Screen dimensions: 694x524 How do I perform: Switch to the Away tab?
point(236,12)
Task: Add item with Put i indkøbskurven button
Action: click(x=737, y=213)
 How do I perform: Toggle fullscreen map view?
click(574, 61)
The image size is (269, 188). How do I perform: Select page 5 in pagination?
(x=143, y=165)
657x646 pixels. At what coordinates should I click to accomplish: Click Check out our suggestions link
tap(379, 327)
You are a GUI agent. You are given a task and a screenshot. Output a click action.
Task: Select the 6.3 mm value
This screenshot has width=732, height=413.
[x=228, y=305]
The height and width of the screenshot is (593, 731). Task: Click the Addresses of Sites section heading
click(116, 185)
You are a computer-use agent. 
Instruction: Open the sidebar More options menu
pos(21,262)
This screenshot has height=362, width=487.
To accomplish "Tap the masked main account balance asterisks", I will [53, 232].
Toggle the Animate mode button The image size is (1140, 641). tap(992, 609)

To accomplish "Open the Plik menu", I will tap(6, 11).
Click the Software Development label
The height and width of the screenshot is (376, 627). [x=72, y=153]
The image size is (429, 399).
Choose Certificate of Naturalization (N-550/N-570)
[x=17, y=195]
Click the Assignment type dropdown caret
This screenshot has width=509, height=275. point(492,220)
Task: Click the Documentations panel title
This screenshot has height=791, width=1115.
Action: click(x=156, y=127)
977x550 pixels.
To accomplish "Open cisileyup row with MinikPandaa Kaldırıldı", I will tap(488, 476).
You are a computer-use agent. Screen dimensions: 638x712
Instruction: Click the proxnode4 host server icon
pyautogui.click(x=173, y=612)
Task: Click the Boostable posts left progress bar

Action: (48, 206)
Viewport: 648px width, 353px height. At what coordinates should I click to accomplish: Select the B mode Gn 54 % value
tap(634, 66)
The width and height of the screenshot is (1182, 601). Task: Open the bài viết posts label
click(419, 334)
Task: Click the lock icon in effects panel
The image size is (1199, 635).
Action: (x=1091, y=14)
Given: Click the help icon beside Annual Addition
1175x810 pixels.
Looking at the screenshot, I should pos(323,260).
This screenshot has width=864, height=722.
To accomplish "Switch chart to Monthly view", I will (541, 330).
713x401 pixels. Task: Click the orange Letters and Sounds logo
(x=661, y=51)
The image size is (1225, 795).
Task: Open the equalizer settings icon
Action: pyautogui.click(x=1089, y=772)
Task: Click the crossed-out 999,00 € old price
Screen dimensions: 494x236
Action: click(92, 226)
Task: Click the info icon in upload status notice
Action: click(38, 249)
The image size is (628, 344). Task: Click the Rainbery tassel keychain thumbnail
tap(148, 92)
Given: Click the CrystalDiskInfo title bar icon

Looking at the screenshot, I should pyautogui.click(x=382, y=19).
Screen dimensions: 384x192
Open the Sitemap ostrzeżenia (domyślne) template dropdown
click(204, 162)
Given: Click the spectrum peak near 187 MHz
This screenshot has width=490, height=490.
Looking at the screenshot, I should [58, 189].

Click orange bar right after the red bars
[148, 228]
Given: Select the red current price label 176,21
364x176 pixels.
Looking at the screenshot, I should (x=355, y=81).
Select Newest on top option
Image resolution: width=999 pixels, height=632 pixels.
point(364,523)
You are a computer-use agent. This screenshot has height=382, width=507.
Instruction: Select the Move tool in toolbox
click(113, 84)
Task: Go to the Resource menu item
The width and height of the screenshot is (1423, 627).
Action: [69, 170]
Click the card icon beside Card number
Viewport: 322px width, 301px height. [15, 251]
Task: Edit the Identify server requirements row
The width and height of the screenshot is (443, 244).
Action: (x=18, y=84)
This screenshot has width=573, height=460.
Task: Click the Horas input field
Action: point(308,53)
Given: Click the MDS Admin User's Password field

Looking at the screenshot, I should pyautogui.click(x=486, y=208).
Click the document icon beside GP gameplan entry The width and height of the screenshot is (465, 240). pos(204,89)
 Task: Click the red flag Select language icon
--*--
#### Requirement:
Copy, without any change, the run of lines from the one with "Given: Click the spectrum peak near 187 MHz" through the end of the entries above.

#### Your response:
Given: Click the spectrum peak near 187 MHz
This screenshot has width=490, height=490.
Looking at the screenshot, I should [58, 189].

Click orange bar right after the red bars
[148, 228]
Given: Select the red current price label 176,21
364x176 pixels.
Looking at the screenshot, I should (x=355, y=81).
Select Newest on top option
Image resolution: width=999 pixels, height=632 pixels.
point(364,523)
You are a computer-use agent. This screenshot has height=382, width=507.
Instruction: Select the Move tool in toolbox
click(113, 84)
Task: Go to the Resource menu item
The width and height of the screenshot is (1423, 627).
Action: [69, 170]
Click the card icon beside Card number
Viewport: 322px width, 301px height. [15, 251]
Task: Edit the Identify server requirements row
The width and height of the screenshot is (443, 244).
Action: (x=18, y=84)
This screenshot has width=573, height=460.
Task: Click the Horas input field
Action: point(308,53)
Given: Click the MDS Admin User's Password field

Looking at the screenshot, I should pyautogui.click(x=486, y=208).
Click the document icon beside GP gameplan entry The width and height of the screenshot is (465, 240). pos(204,89)
 Task: Click the red flag Select language icon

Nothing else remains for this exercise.